Centro de Investigaciones en Bionanociencias (CIBION), Consejo Nacional de Investigaciones Científicas y Técnicas (CONICET), Godoy Cruz 2390, C1425FQD CABA, Argentina.
Departamento de Química Biológica, Facultad de Farmacia y Bioquímica, Universidad de Buenos Aires. Junín 956, C1113AAD Buenos Aires, Argentina.
J Proteome Res. 2021 Jan 1;20(1):841-857. doi: 10.1021/acs.jproteome.0c00663. Epub 2020 Nov 18.

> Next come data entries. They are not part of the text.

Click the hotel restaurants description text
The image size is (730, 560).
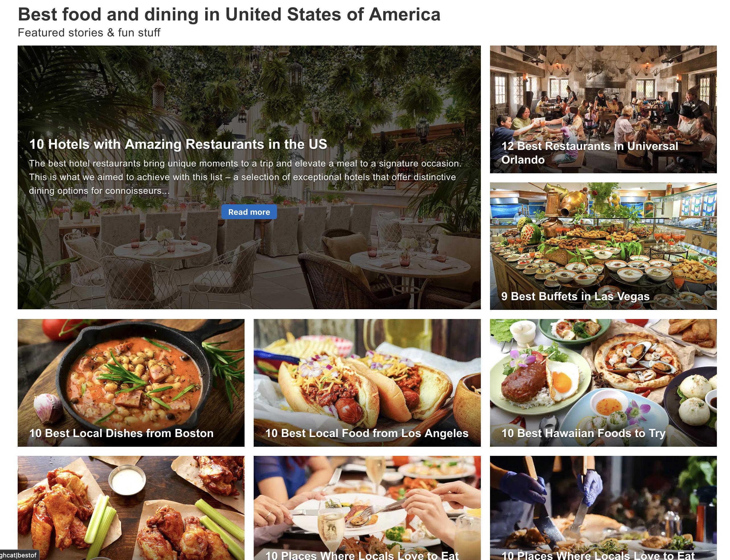pos(245,177)
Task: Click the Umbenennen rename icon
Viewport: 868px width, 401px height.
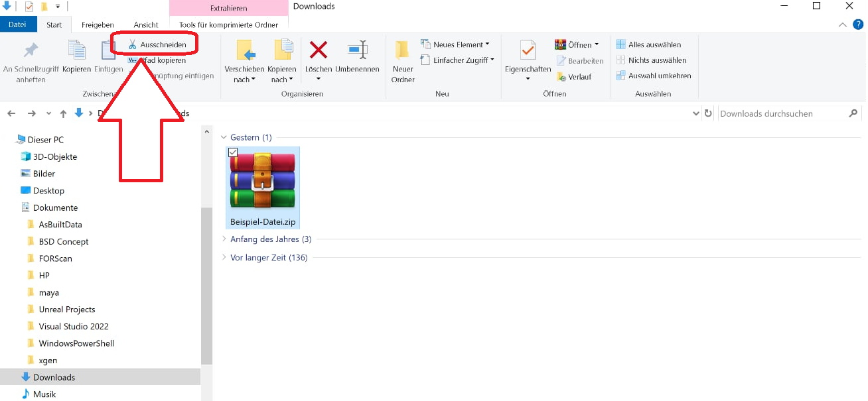Action: click(x=357, y=50)
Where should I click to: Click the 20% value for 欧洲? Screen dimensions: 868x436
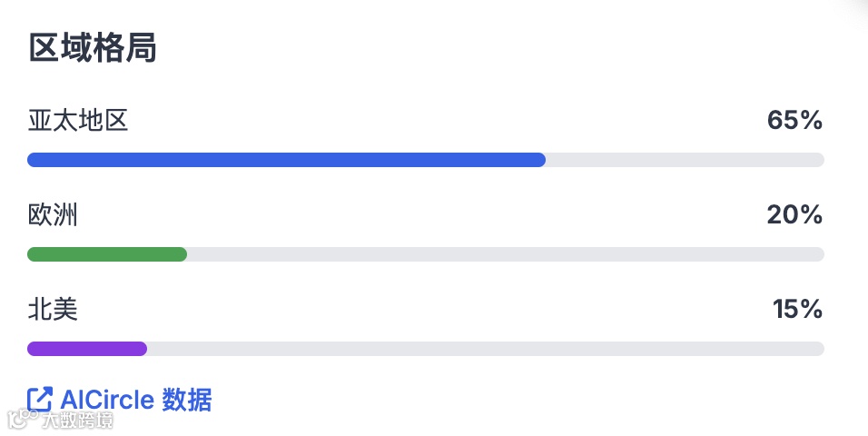coord(794,214)
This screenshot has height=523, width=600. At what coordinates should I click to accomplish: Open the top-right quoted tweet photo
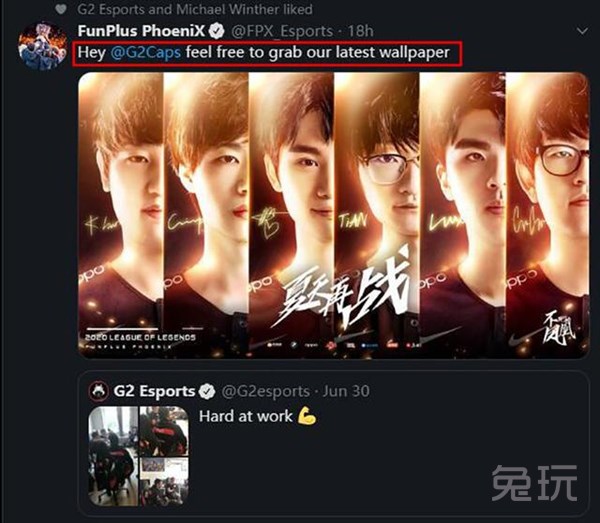click(164, 431)
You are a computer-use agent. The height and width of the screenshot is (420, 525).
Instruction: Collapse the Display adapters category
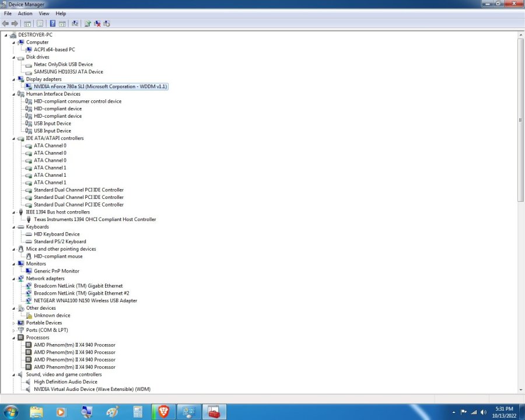pyautogui.click(x=13, y=79)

A discovery-based lipid profiling study of serum samples from a cohort that included patients with clear cell renal cell carcinoma (ccRCC) stages I, II, III, and IV ( = 112) and controls ( = 52) was performed using ultraperformance liquid chromatography coupled to quadrupole-time-of-flight mass spectrometry and machine learning techniques. Multivariate models based on support vector machines and the LASSO variable selection method yielded two discriminant lipid panels for ccRCC detection and early diagnosis. A 16-lipid panel allowed discriminating ccRCC patients from controls with 95.7% accuracy in a training set under cross-validation and 77.1% accuracy in an independent test set. A second model trained to discriminate early (I and II) from late (III and IV) stage ccRCC yielded a panel of 26 compounds that classified stage I patients from an independent test set with 82.1% accuracy. Thirteen species, including cholic acid, undecylenic acid, lauric acid, LPC(16:0/0:0), and PC(18:2/18:2), identified with level 1 exhibited significantly lower levels in samples from ccRCC patients compared to controls. Moreover, 3α-hydroxy-5α-androstan-17-one 3-sulfate, -5-dodecenoic acid, arachidonic acid, -13-docosenoic acid, PI(16:0/18:1), PC(16:0/18:2), and PC(O-16:0/20:4) contributed to discriminate early from late ccRCC stage patients. The results are auspicious for early ccRCC diagnosis after validation of the panels in larger and different cohorts.
一项基于发现的脂质分析研究,对包括透明细胞肾细胞癌(ccRCC)I、II、III 和 IV 期患者(n=112)和对照组(n=52)的队列血清样本进行了分析,使用超高效液相色谱-四极杆飞行时间质谱联用和机器学习技术。基于支持向量机和 LASSO 变量选择方法的多元模型,产生了两个用于检测和早期诊断 ccRCC 的判别脂质面板。一个包含 16 种脂质的面板,在交叉验证的训练集中,能够以 95.7%的准确率区分 ccRCC 患者和对照组,在独立测试集中的准确率为 77.1%。另一个用于区分早期(I 和 II 期)和晚期(III 和 IV 期)ccRCC 的模型,产生了一个包含 26 种化合物的面板,在独立测试集中,该模型以 82.1%的准确率将 I 期患者分类。有 13 种化合物,包括胆酸、十一烯酸、月桂酸、LPC(16:0/0:0)和 PC(18:2/18:2),被鉴定为 1 级,在 ccRCC 患者的样本中水平显著低于对照组。此外,3α-羟基-5α-雄烷-17-酮 3-硫酸盐、-5-十二烯酸、花生四烯酸、-13-二十二碳烯酸、PI(16:0/18:1)、PC(16:0/18:2)和 PC(O-16:0/20:4)有助于区分早期和晚期 ccRCC 患者。这些结果为在更大和不同的队列中验证这些面板后,进行早期 ccRCC 诊断提供了希望。